Book Reviews -- By: Anonymous
ATJ 26 (1994) p. 200
Andrew E. Hill and John H. Walton, A Survey of the Old Testament, Grand Rapids: Zondervan, 1991, xviii + 461 pp., $22.99
The two authors, teachers of Old Testament and Hebrew at Wheaton College and Moody Bible Institute respectively, have set out “to bring together the most significant data from Old Testament historical and literary backgrounds, critical and technical introduction, biblical commentary, and Old Testament theology.” They have done so in an admirable and readable manner. It sets out to provide a companion to Robert H. Gundry’s A Survey of the New Testament (1981).
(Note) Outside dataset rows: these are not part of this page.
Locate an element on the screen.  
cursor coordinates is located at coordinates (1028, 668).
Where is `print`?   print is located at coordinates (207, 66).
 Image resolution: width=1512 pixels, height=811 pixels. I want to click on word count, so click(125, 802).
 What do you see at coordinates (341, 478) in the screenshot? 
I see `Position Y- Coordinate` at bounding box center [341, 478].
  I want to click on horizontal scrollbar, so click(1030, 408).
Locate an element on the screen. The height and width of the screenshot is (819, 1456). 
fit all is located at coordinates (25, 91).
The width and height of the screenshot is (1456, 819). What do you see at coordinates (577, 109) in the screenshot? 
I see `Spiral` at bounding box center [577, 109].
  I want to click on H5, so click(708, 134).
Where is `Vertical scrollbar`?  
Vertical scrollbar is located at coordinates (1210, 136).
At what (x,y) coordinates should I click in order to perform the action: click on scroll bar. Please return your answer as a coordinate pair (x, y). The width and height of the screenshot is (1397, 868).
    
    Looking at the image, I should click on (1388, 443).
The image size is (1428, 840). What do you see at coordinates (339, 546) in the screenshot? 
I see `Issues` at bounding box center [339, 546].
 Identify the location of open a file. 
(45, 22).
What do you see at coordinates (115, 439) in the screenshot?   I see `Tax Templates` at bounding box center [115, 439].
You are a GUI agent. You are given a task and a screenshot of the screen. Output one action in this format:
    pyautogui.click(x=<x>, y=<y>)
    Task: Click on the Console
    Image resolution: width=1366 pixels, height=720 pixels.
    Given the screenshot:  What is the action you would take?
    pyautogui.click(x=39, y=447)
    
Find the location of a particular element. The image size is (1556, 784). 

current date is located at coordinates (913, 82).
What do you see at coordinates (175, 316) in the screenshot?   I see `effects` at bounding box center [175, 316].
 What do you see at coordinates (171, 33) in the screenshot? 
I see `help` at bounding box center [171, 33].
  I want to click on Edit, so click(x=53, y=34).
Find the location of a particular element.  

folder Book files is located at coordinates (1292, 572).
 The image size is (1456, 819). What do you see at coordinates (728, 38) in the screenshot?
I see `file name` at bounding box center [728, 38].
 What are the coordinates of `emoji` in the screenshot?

The first of the six major divisions of the text deals with such general introductory matters as the nature of the OT as revealed scripture and how to study and apply it (including a very abbreviated introduction to some different critical methodologies), its transmission and growth (writing, text criticism, canon—with an introduction to extra-canonical literature), and an overview of OT history, geography and archaeology. Each chapter here, as well as all subsequent ones, include useful discussion questions as well as suggestions for further reading. The latter contain works from as recently as 1990.
ATJ 26 (1994) p. 201
The next four major sections deal with the biblical books in Protestant canonical order, i.e. the Pentateuch, historical books (Former Prophets), poetic books, and the prophets. The headings play somewhat fast and loose with some of the books, since Lamentations, occurring after Jeremiah under prophets formally should fit under poetic books, while in actuality almost all of the prophetic books are poetic in form as well. The last section looks forward to the New Testament and also provides an encapsulated theological and ethical summary of the Old Testament.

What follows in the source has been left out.